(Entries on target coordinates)
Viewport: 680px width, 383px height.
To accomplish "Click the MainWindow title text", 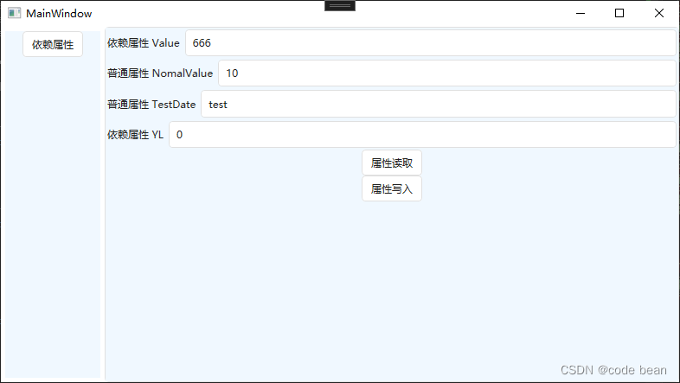I will tap(59, 14).
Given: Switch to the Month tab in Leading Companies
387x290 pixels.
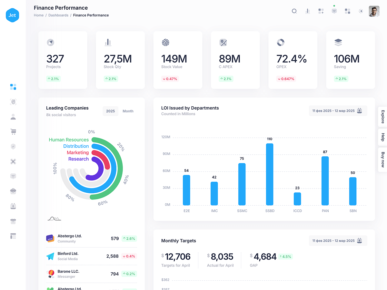Looking at the screenshot, I should point(128,111).
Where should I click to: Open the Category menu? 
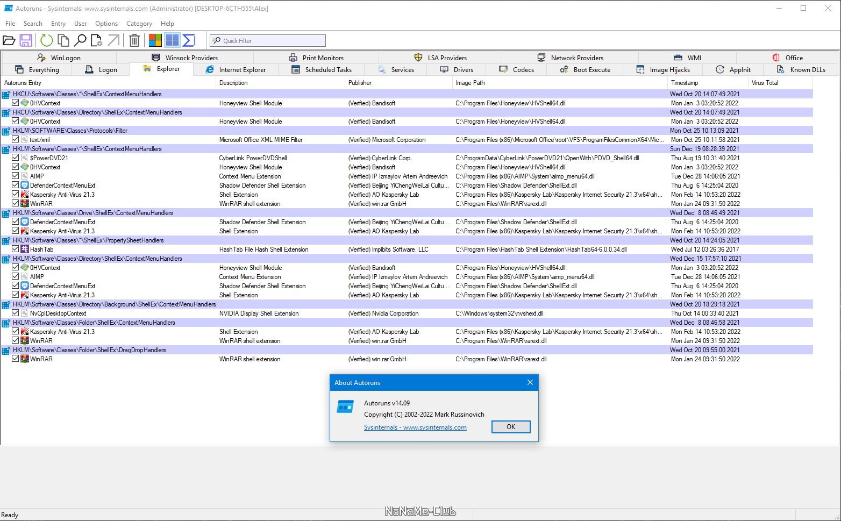[139, 24]
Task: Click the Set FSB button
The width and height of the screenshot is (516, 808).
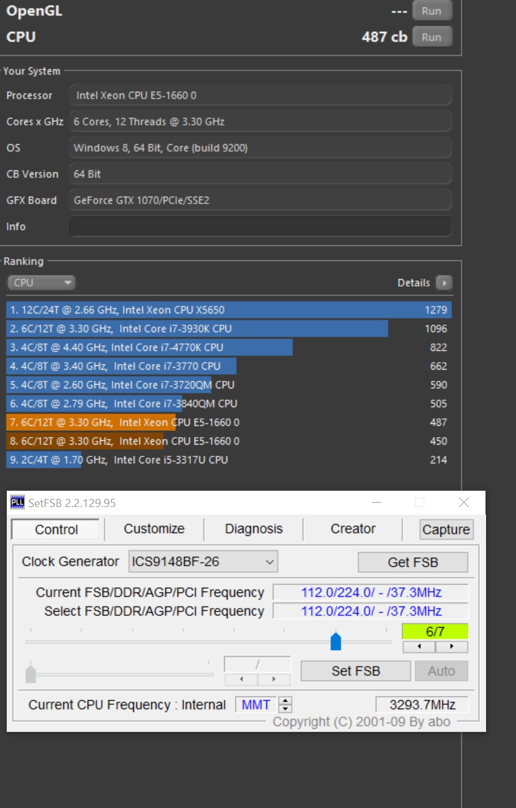Action: [x=356, y=671]
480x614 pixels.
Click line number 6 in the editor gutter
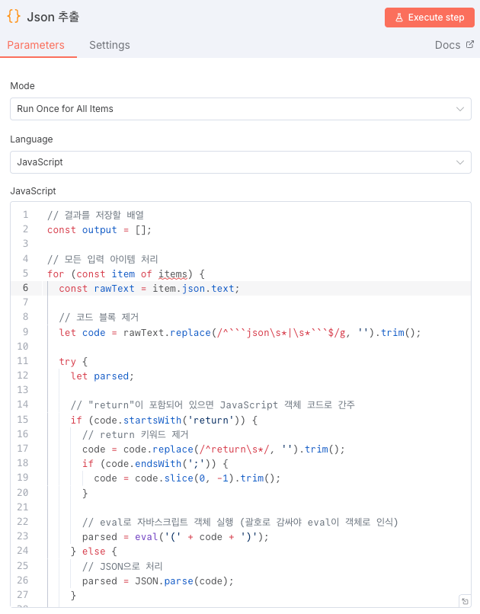[x=25, y=288]
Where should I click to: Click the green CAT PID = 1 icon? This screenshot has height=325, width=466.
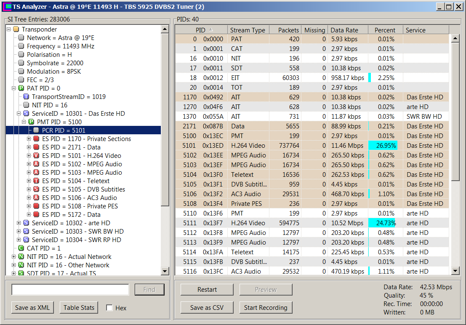pos(21,248)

:: Exercise description ::
Convert the listing above, from the line with "Where should I click to: Click" through the end of the listing, into a Markdown table with the columns Row and Listing line. Give one row per line, skip blank lines, and leave the pictures out.

:: Answer to the exercise ::
| Row | Listing line |
|---|---|
| 1 | Where should I click to: Click the green CAT PID = 1 icon? This screenshot has height=325, width=466. |
| 2 | pos(21,248) |